Edaa diğer kızlardan farklı. Onu biz tek bir gecelik sandık. Barda tek bir gece bizimle birlikte eğlendi. Biz o günden sonra bir daha görmiycez diye beklerken şuan her dakika yanımızda. Mert'in her yönünü, zaaflarını çok iyi biliyor ve kullanıyor. O yüzden çok akıllı... Her ne kadar dışardan pek öyle görünmesede..." dediğinde Eda'yı oldukça merak etmiştim doğrusu. Bunca şey... Bunca olay... Ben bunları asla düşünemez, bunca olanlara katlanamazdım. Eylül'ün deyimiyle akıllı bir kızdı ama bana göre akıllı olmasından çok daha güçlü bir kızdı...

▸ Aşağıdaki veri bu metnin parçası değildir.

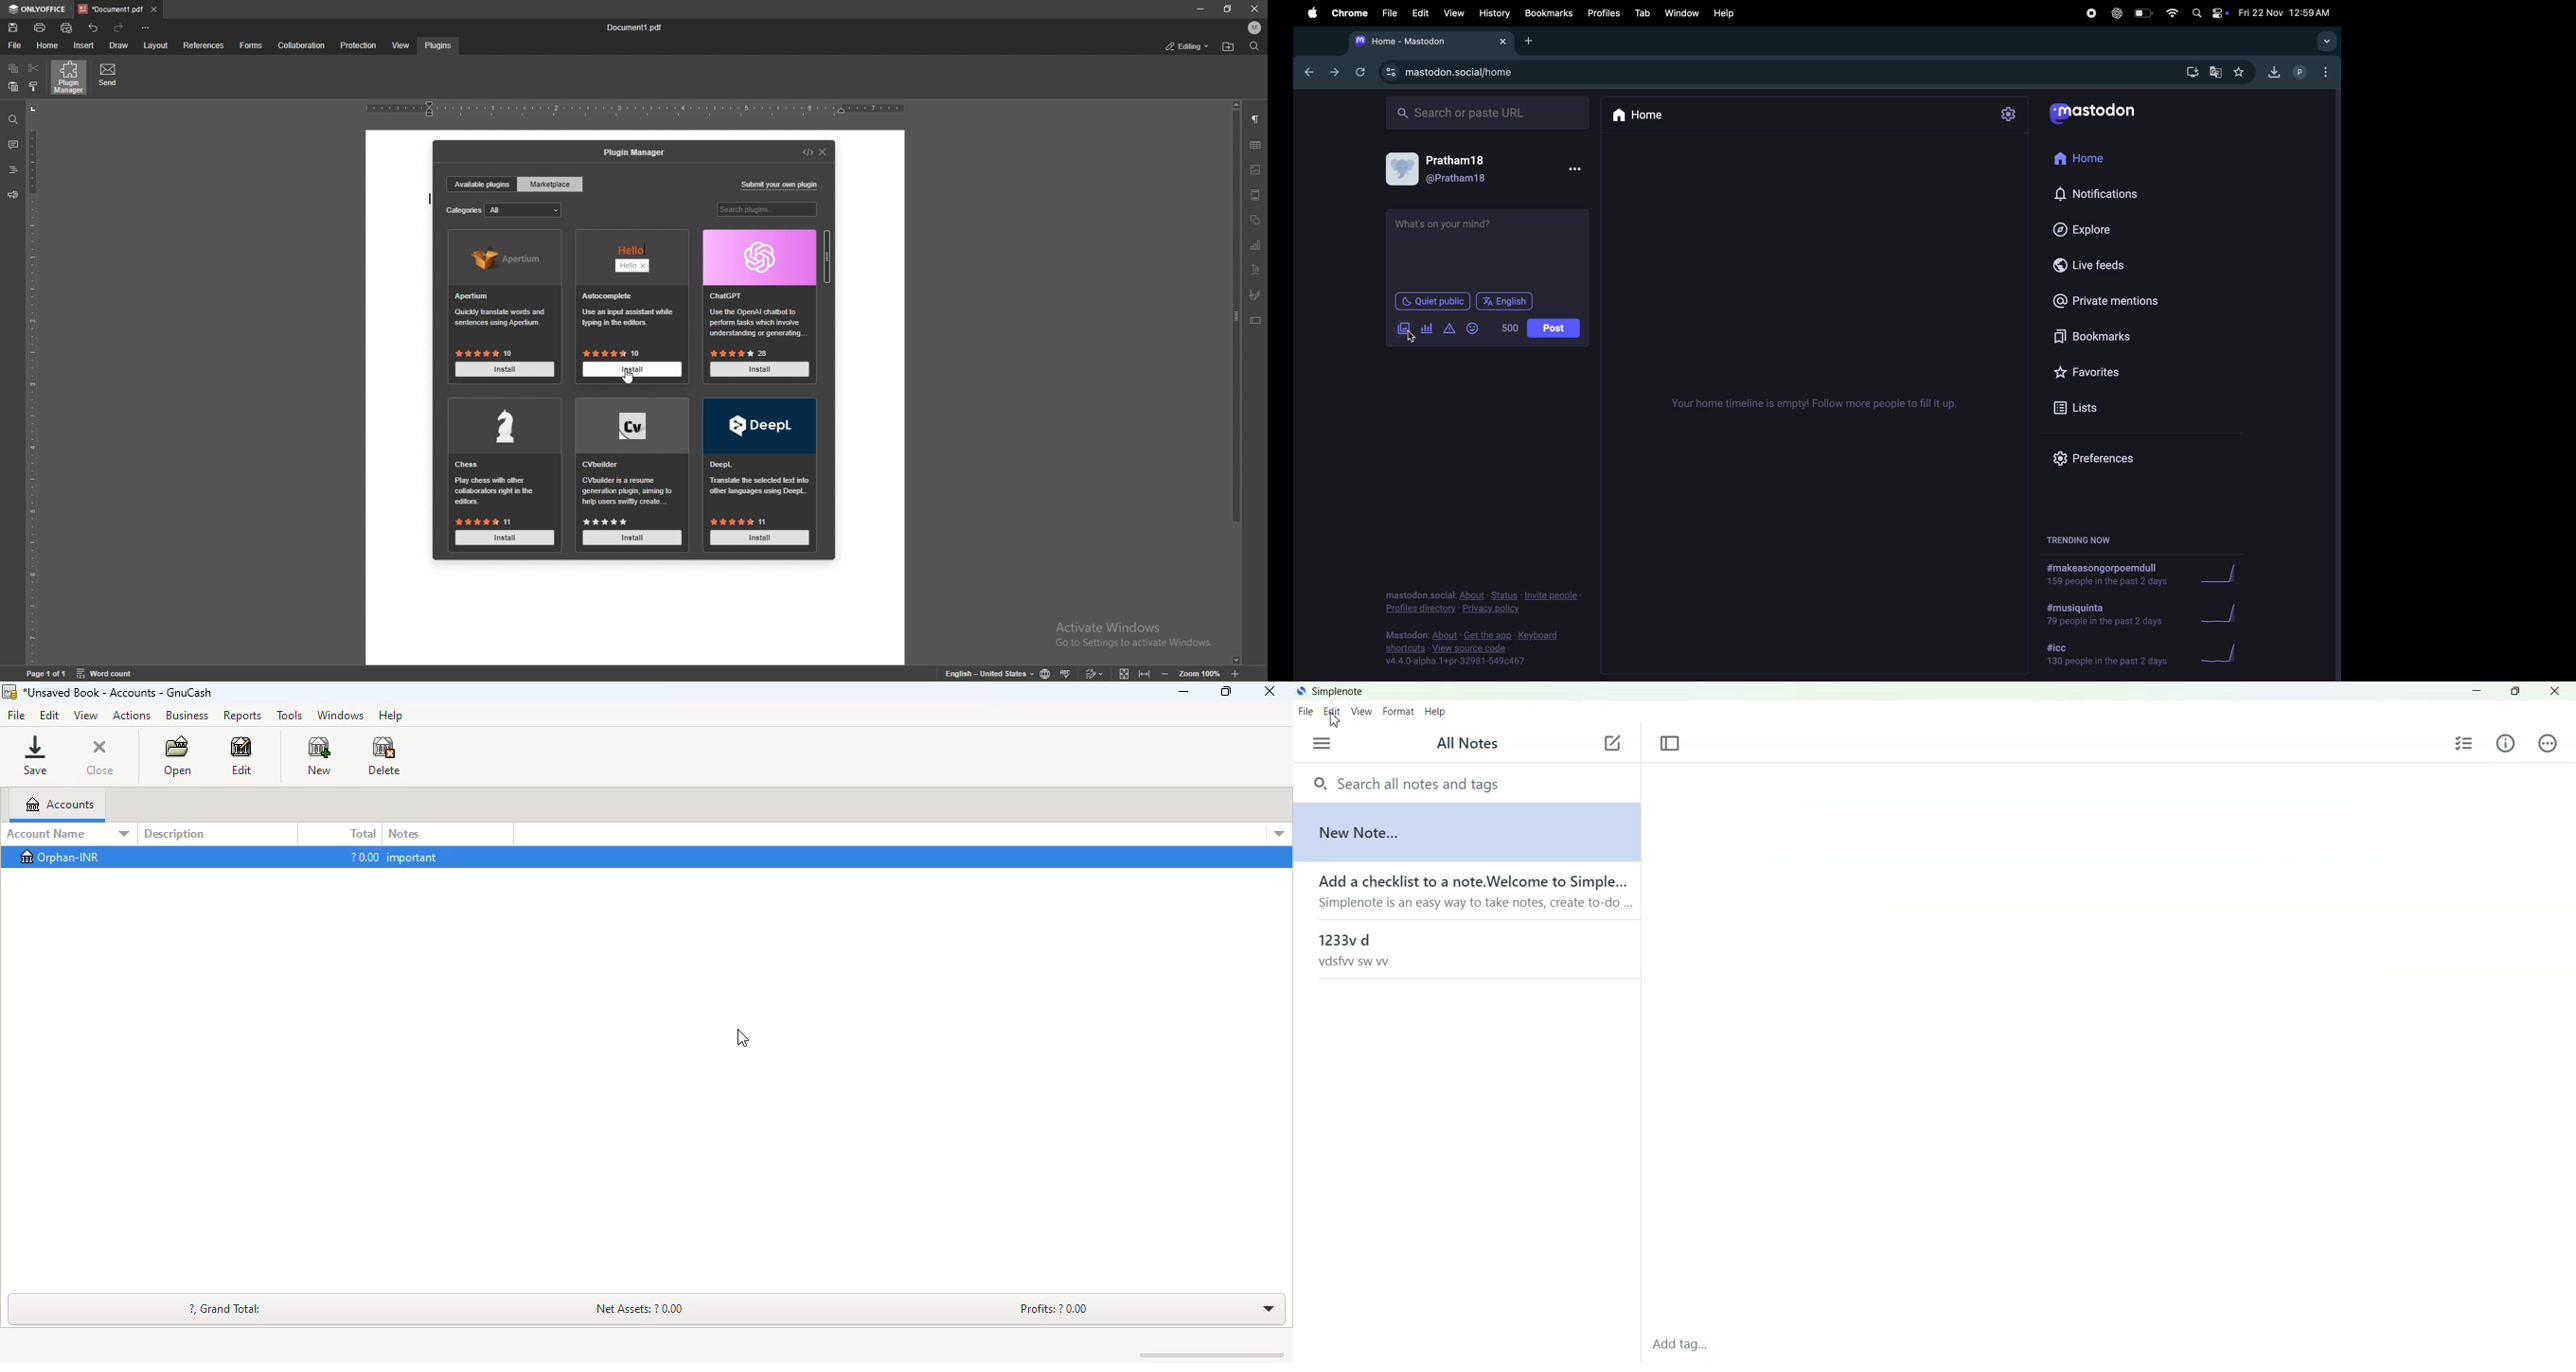 The width and height of the screenshot is (2576, 1372). What do you see at coordinates (1457, 179) in the screenshot?
I see `@pratham18` at bounding box center [1457, 179].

"Buda Elvan..." dediğinde 'Yine mi Emir değil' dedim içimden. Ne vardı yani ilk Emir'i anlatmaya başlasaydı... Büyük bir ihtimalle benden sonra Eylül'lerle arkadaş olmuştu. Yoksa ben hepsini tanırdım. Eylül adının Elvan olduğunu öğrendiğim kızı göstererek konuşmaya devam etti.